The deciding fact: the ISO's mac_do rules are **identity** mappings, not command
filters — `security.mac.do.rules=gid=0>uid=0` (clawdie-iso `build.sh:1274`) means
"wheel may become root." mac_do **cannot** restrict *which* command runs as root.
| | `mdo -u root` | setuid/Capsicum helper |
|---|---|---|
| New privileged binary to write+audit | none (reuses mac_do) | yes |
| Kernel-enforced | yes | yes |
| Non-interactive from daemon | yes (no password prompt) | yes |
| Root blast radius if daemon is popped | **full root** | **just jexec-pi** |
| Extra setup | one mac_do rule | helper + install |
Because mac_do is command-blind, **wrapping mdo in a helper does NOT narrow it**:
once `colibri` may `mdo -u root`, a compromise just runs `mdo -u root sh`. The
helper is hygiene, not a boundary. Only a setuid/Capsicum helper (where colibri
is *not* granted general root) is a true boundary.
### Decision
- **Live operator USB → `mdo -u root`.** Single operator who already holds
wheel→root; the trusted local daemon is the same trust domain, so "daemon can
root" crosses no new boundary. Cheapest path, reuses the mac_do plumbing the
image already ships, no new C to audit. Requires one rule granting the colibri
group→root (grant by gid, not the dynamic uid):
`security.mac.do.rules=gid=0>uid=0,gid=<colibri-gid>>uid=0`.
Set `PrivMode::Mdo`.
- **Deployed disk/server (`service clawdie`) → setuid/Capsicum helper.** A
socket-facing daemon with blanket root is a real escalation surface on a
multi-user / exposed host. Ship `/usr/local/libexec/colibri-jail-spawn` (root,
argv-hardcoded to the pi-jail op) and keep colibri unprivileged.
Set `PrivMode::Helper`.
`PrivMode` is selected at daemon config time (live image stages `Mdo`, deploy
packaging stages `Helper`), so the same spawner serves both.

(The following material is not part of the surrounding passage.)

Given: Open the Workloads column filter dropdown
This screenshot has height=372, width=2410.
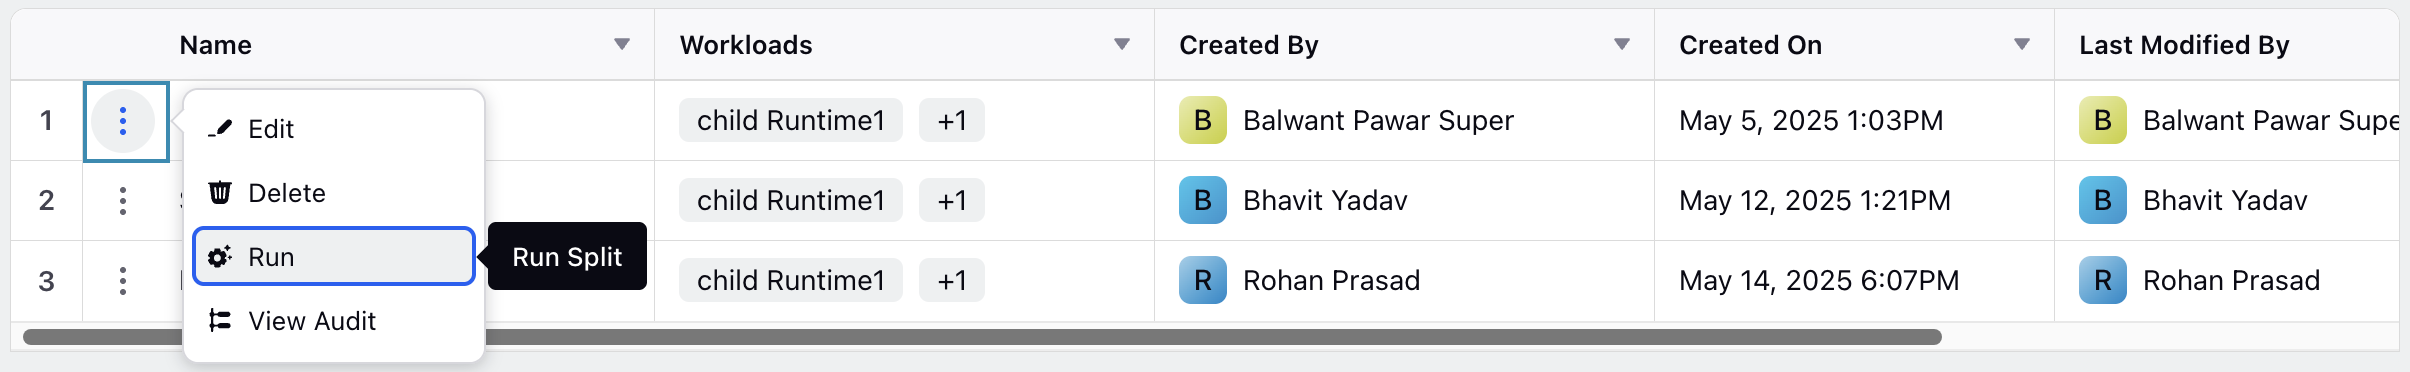Looking at the screenshot, I should 1122,45.
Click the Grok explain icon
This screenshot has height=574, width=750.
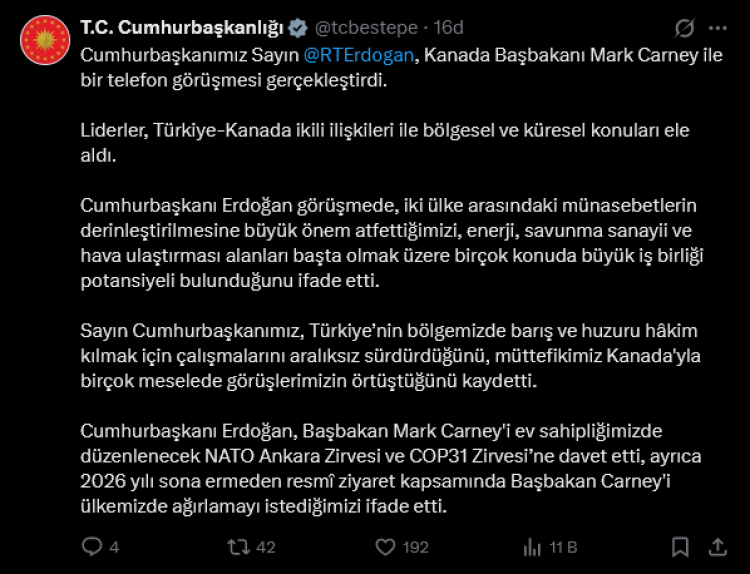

## Open items / must verify on the FreeBSD builder
1. **env passthrough through `mdo`.** The spawner injects `COLIBRI_*` + provider
keys via `.envs()`; they only reach pi if `mdo` (then `jexec`) propagate them.
`build.sh:1271` notes mdo "changes the primary gid to wheel" but is silent on
env. If mdo sanitizes env, pass critical values as explicit `jexec --env`/argv
or via a 0600 env file.
2. **jail filesystem provisioning** (ISO/deploy plumbing, not Rust): pi needs
Node + its `node_modules` + the work dir inside the jail. Either a
pre-provisioned persistent jail, or an ephemeral jail over a base with nullfs
`ro` mounts of `/usr/local` (pi) + a `rw` work dir.
3. **process-group kill + `jail -r`** teardown semantics under load.
## Scope summary
| Piece | Effort | Where |
|---|---|---|
| `JailConfig` + field | trivial | spawner.rs:84, lib.rs:40 |
| `jail_wrap` + call site | small | spawner.rs:341 |
| jail-aware `kill` / `-r` | small | spawner.rs:197 |
| `PrivMode` (mdo vs helper) selection | small | daemon config |
| glasspane observation | none | already works |
| zot changes | none | mirror untouched |
| setuid `colibri-jail-spawn` helper | medium + security review | new (deploy lane) |
| jail FS provisioning | medium (ops) | ISO / deploy packaging |